▸ **Task details**
What lines in the records below include the word "will"? Return each one.

▸ **Pixel coordinate grounding data**
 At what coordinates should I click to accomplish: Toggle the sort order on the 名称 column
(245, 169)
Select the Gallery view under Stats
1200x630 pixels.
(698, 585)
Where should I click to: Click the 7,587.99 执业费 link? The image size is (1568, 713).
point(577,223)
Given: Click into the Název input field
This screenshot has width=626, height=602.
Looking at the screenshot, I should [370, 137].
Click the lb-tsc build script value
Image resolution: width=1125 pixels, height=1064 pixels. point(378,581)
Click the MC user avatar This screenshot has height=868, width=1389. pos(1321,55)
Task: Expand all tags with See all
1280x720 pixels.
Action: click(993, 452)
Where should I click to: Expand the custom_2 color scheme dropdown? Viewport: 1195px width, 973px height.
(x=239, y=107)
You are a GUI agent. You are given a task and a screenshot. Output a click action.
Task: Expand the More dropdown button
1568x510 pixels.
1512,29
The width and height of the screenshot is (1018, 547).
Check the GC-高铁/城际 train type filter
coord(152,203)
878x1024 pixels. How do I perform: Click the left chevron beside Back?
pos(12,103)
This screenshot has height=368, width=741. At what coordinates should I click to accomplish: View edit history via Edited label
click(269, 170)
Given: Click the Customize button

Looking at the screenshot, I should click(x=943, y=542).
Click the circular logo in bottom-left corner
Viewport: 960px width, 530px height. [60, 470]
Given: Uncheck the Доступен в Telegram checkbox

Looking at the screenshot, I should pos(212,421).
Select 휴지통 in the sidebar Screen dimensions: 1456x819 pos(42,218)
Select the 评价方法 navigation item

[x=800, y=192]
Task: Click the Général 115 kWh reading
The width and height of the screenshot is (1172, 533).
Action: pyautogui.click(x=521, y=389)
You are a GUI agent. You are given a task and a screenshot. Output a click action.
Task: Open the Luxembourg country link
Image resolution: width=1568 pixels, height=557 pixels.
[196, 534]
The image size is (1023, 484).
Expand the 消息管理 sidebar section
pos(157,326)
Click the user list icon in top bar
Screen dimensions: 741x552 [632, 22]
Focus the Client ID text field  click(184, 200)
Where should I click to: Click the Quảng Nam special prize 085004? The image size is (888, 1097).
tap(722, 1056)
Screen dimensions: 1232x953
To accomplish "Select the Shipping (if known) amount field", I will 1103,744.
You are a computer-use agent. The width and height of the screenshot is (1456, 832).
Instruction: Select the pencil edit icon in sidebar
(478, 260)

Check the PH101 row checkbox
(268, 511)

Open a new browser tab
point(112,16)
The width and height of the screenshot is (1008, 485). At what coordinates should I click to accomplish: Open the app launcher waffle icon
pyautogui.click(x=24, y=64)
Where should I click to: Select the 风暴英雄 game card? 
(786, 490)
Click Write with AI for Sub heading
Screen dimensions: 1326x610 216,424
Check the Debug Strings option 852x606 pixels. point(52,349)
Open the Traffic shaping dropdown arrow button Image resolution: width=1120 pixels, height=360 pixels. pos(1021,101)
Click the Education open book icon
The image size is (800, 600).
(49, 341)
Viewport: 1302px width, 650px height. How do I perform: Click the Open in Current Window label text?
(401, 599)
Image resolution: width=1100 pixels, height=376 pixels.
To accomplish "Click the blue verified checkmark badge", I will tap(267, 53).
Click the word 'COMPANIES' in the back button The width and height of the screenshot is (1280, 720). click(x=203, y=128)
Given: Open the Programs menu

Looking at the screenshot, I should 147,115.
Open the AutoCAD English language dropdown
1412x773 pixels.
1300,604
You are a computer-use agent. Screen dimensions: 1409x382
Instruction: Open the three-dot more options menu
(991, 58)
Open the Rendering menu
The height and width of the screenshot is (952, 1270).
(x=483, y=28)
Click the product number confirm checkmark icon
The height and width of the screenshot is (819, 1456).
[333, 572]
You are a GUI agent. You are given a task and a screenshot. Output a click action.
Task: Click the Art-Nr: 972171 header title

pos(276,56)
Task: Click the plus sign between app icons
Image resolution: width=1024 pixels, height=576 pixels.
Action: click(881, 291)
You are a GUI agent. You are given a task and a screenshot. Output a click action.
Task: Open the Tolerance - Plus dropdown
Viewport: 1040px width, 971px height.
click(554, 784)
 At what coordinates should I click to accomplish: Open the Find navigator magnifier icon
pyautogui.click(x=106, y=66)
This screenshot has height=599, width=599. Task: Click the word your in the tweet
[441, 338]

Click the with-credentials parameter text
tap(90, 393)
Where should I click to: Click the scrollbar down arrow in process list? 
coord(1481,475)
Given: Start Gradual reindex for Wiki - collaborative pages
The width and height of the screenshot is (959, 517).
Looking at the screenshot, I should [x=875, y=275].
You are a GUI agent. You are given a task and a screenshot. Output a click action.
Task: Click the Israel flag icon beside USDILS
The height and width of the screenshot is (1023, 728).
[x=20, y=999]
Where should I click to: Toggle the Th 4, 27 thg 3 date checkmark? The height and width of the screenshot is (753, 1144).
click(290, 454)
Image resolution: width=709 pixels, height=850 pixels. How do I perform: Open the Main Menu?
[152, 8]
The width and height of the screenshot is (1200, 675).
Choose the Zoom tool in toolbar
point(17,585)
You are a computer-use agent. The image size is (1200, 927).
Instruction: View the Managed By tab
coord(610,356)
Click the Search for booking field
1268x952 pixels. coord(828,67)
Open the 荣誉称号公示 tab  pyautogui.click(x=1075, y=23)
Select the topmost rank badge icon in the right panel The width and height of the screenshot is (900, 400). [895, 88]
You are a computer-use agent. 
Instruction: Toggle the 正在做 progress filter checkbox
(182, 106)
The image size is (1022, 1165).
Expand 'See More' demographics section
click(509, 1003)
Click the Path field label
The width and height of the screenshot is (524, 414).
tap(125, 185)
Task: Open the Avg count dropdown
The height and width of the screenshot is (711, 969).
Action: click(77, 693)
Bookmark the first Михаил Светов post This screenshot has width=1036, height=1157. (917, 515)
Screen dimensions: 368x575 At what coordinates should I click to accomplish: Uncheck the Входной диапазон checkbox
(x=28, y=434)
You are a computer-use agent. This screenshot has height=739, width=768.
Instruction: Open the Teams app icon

▸ **Answer to this exercise**
To accomplish "Select the Shipping (if known) amount field", I will 1103,744.
To accomplish "Click the blue verified checkmark badge", I will tap(267, 53).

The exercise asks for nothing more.